The ultrasound instruments used in this study were Philips iU22 and HDI 5000 (Philips Medical Systems, WA, USA), VISION Preirus (Hitachi Medical, Tokyo, Japan), Esaote MyLab 90 (Esaote, Genova, Italy), and GE Logiq E9 (General Electric Healthcare, WI, USA). A high-frequency linear-array probe with a frequency of 5–15 MHz was used. The following equipment were used for the construction of the prediction models: a central processing unit, core I7-8700 (Intel, CA, USA); a graphics processing unit, GeForce GTX 1070 (NVIDIA, CA, USA); system, ubuntu 16.04; framework, TensorFLow (https://www.tensorflow.org); application programming interface, Keras; programing language, Python 3.6 (https://www.python.org); and integrated development environment, PyCharm.

Treatment by the medical team

(1)
Image labeling

Considering pathological diagnosis as the gold standard, each image was labeled as benign or malignant.

(2)
Desensitization of image data

Sensitive information, such as name and examination number of the patients, obtained during the breast ultrasound image acquisition was removed.

(3)
Manual marking of the region of interest

The regions of interest (ROIs) were selected in the images to reduce the processing time and increase the accuracy in subsequent processing steps. The whole lesion was accommodated in a rectangular frame (Fig. 1).

(4)
Statistics of diagnostic efficacy of previous sonographers

The diagnostic results of benign and malignant cases obtained by previous sonographers in the comparison group were evaluated, and the accuracy, sensitivity, specificity, positive predictive value, negative predictive value, misdiagnosis rate, and missed diagnosis rate were calculated.

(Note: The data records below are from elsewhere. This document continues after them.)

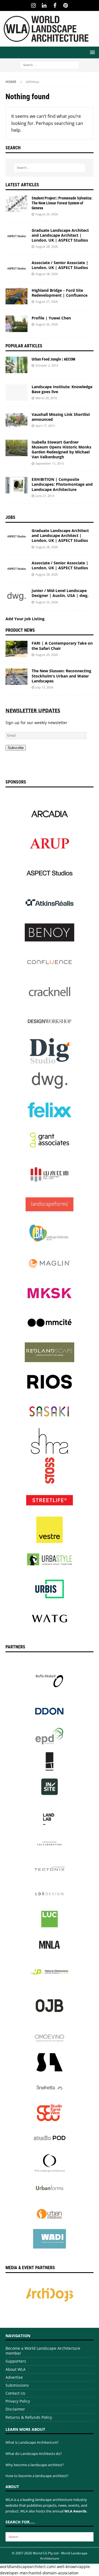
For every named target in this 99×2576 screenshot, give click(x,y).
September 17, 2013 (49, 463)
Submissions (17, 2385)
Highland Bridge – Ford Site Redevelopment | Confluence (59, 293)
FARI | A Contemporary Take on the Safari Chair (62, 646)
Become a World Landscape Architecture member (43, 2351)
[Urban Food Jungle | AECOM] (17, 365)
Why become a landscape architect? (35, 2464)
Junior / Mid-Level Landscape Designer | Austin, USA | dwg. (60, 593)
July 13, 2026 (44, 687)
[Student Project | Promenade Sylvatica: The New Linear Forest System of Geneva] (17, 204)
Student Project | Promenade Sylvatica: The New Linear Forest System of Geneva (62, 203)
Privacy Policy (18, 2401)
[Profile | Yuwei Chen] (17, 324)
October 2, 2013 (46, 365)
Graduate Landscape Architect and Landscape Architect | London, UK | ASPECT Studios (60, 235)
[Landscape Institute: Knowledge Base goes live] (17, 392)
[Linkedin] (44, 5)
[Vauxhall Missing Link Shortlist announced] (17, 420)
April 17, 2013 (45, 426)
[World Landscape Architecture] (46, 43)
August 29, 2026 (46, 214)
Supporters (16, 2361)
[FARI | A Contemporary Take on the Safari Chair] (17, 649)
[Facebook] (55, 5)
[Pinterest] (65, 5)
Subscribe (16, 748)
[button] (91, 52)
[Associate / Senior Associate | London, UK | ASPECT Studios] (17, 268)
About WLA (16, 2369)
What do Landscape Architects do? (34, 2453)
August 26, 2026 (46, 324)
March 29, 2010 (46, 398)
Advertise (14, 2377)
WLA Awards (75, 2511)
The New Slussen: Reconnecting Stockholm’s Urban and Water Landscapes (61, 675)
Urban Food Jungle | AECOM (53, 359)
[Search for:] (49, 64)
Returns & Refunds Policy (29, 2417)
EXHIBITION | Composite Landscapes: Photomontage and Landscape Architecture (62, 484)
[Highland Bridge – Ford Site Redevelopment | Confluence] (17, 296)
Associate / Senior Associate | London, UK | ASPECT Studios (60, 265)
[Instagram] (33, 5)
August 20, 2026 (46, 655)
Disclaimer (15, 2409)
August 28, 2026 (46, 246)
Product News (20, 630)
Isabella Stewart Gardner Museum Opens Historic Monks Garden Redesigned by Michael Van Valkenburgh (61, 449)
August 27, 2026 (46, 301)
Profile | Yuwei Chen (51, 318)
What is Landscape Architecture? (32, 2442)
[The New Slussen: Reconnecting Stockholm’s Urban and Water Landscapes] (17, 676)
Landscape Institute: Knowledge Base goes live (62, 389)
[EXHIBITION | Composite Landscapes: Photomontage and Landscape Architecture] (17, 485)
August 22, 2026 (46, 602)
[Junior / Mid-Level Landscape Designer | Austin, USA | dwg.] (17, 596)
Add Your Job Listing (25, 618)
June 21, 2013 (44, 496)
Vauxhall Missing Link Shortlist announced (61, 417)
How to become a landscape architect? (37, 2475)
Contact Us (15, 2393)
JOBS (10, 517)
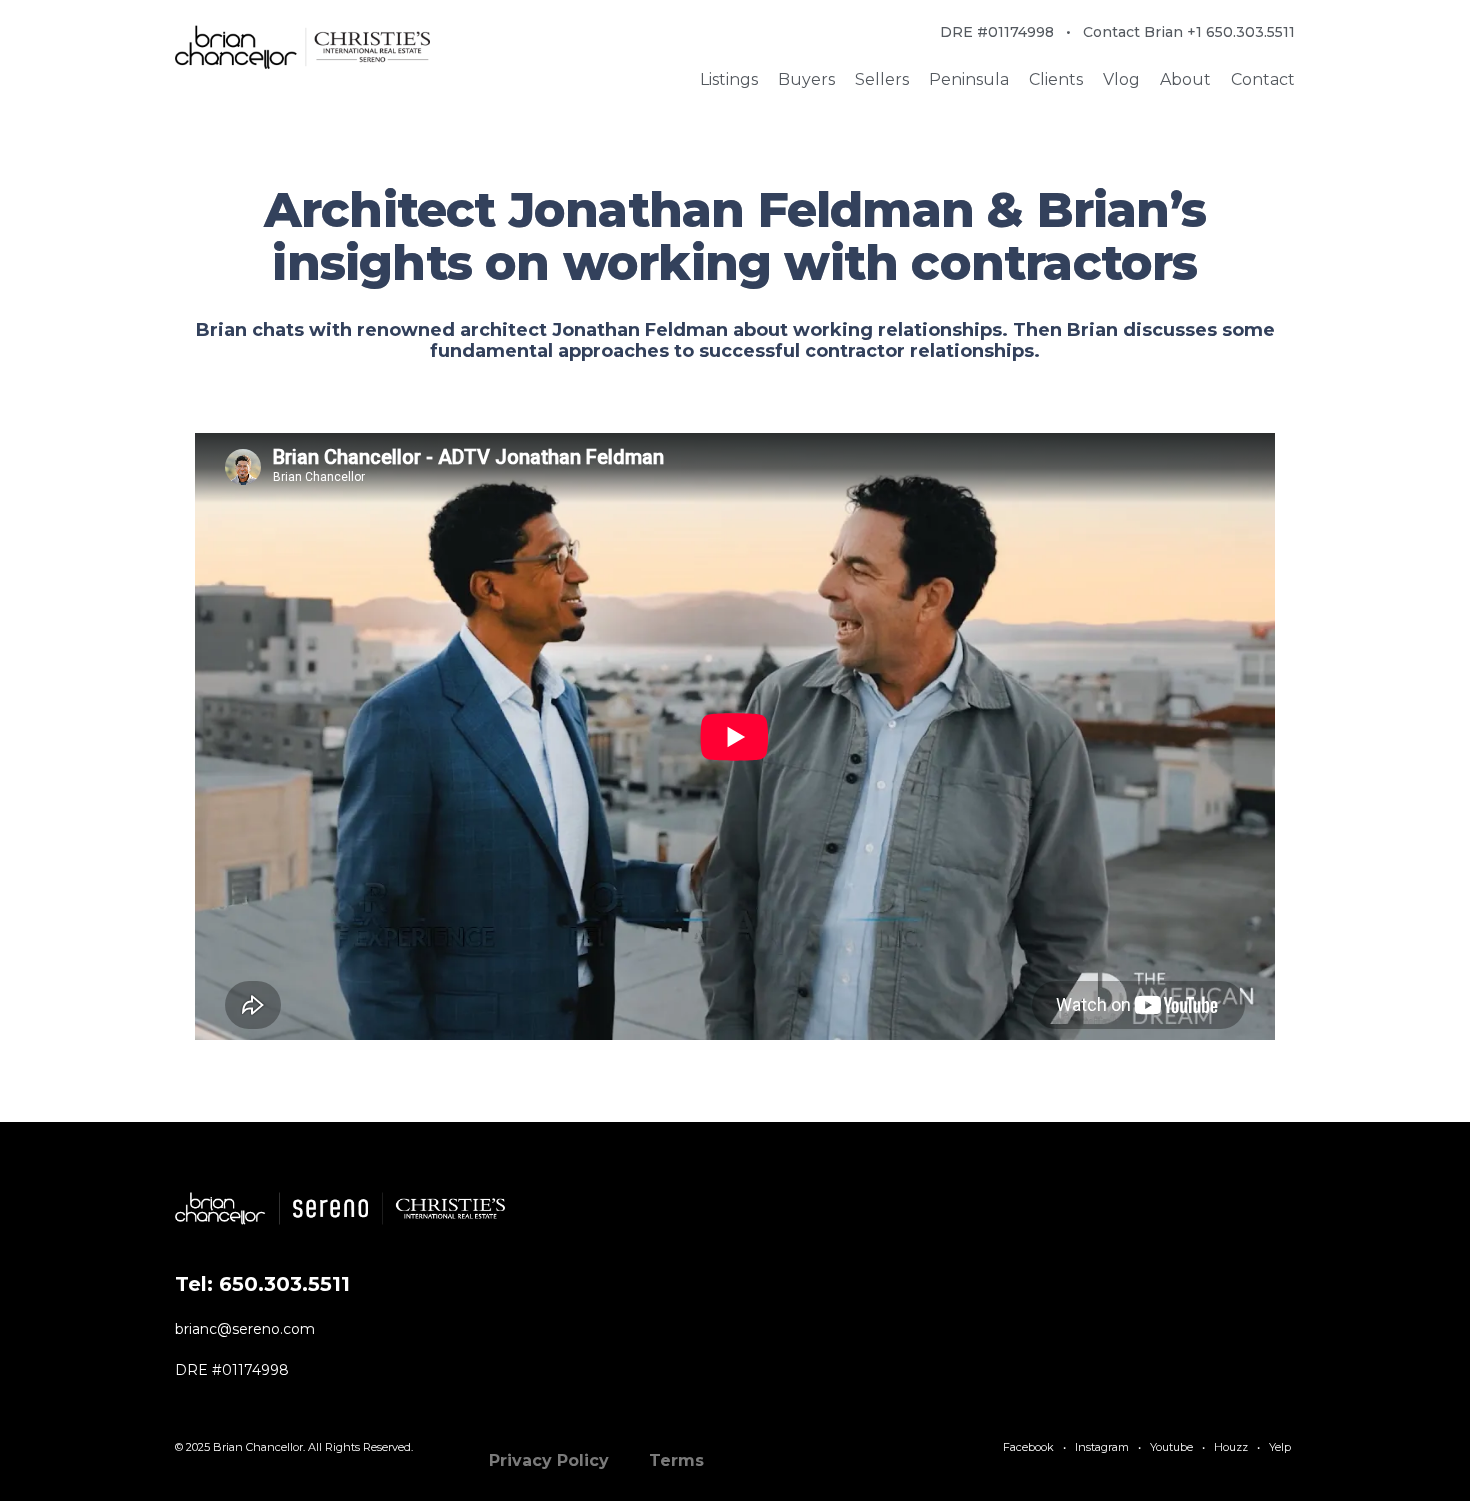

Processing by the science and technology team

(1)
Interception of ROI

ROIs were separated from the original image (Fig. 2).

(2)
Data enhancement

Some random transformations were made for the intercepted ROIs to increase the diversity of images, including random flipping, random rotation, random brightness, and random contrast.

(3)
Scaling of intercepted ROI

The size of the intercepted ROI was scaled to 224 × 224 (algorithm: Bilinear Interpolation), facilitating the computer to uniformly allocate the same computing resources so as to improve the training speed of the CNNs.

(4)
Construction of the prediction models

The images of the training group were input into the CNN-based VGG16, VGG19, ResNet50, and InceptionV3 models. In this study, two new full-connection layers were connected to the convolution layer of the original network. The softmax classifier was used to classify the features of breast masses in ultrasound images captured by CNN for the final classification of benign and malignant tumors. This study used five-fold cross-validation for transfer learning through ImageNet image set pre-trained CNN to construct the breast ultrasound computer-aided prediction model based on the aforementioned CNN.

(5)
Test

The images of the test group which contained the comparison group were input into the constructed breast ultrasound computer-aided prediction model based on CNN, and the corresponding prediction probability of breast cancer was obtained.

Statistical Methods

With the prediction probability of the prediction model for breast cancer as the test variable and the image label as the classification variable, the receiver operating characteristic (ROC) curve was drawn, and the corresponding area under the curve (AUC) was obtained. The AUCs of ROCs of different prediction models were compared using the DeLong’s nonparametric test. The diagnostic indicators of CNN (sensitivity, specificity, accuracy, positive predictive value, negative predictive value, misdiagnosis rate, and missed diagnosis rate) were calculated using the maximum Youden index as the critical point. The prediction model with the highest AUC was selected, and its prediction probability to the images in the comparison group was evaluated. Then, the ROC was drawn and compared with the diagnostic accuracy of previous sonographers, which was expressed as the AUC, just like the comparisons between the models. The aforementioned ROC analysis was performed using MedCalc 18.11, and the diagnostic index was calculated using SPSS 20.0. A P value < 0.05 was considered statistically significant.

Results

In the classification of breast lesions in the test group, the AUCs of InceptionV3, VGG16, ResNet50, and VGG19 models were 0.905, 0.866, 0.851, and 0.847, respectively (Fig. 3). Pairwise comparison showed statistical differences in AUC values between the InceptionV3 model and the other three models (P < 0.05), but no statistical differences were found in the AUCs among VGG16, ResNet50, and VGG19 models (P > 0.05). After that, in the diagnosis of breast lesions in the comparison group, the AUC (0.913) of the InceptionV3 model was higher than that (0.846) obtained by the sonographers (P < 0.05) (Fig. 4). The sensitivity, specificity, accuracy, positive predictive value, negative predictive value, misdiagnosis rate, and missed diagnosis rate of the InceptionV3 model were 85.8%, 81.5%, 82.8%, 64.2%, 93.7%, 18.5%, and 14.2%, respectively, with the maximum Youden index as the critical point. The corresponding diagnostic indicators obtained by the sonographers were 93.2%, 76.1%, 80.8%, 60.0%, 96.6%, 23.9%, and 6.8%, respectively.

Discussion

The findings of this study revealed that the prediction accuracy of the breast ultrasound computer-aided prediction model constructed based on CNN was higher than that obtained by sonographers, and it had high specificity but high missed diagnosis rate.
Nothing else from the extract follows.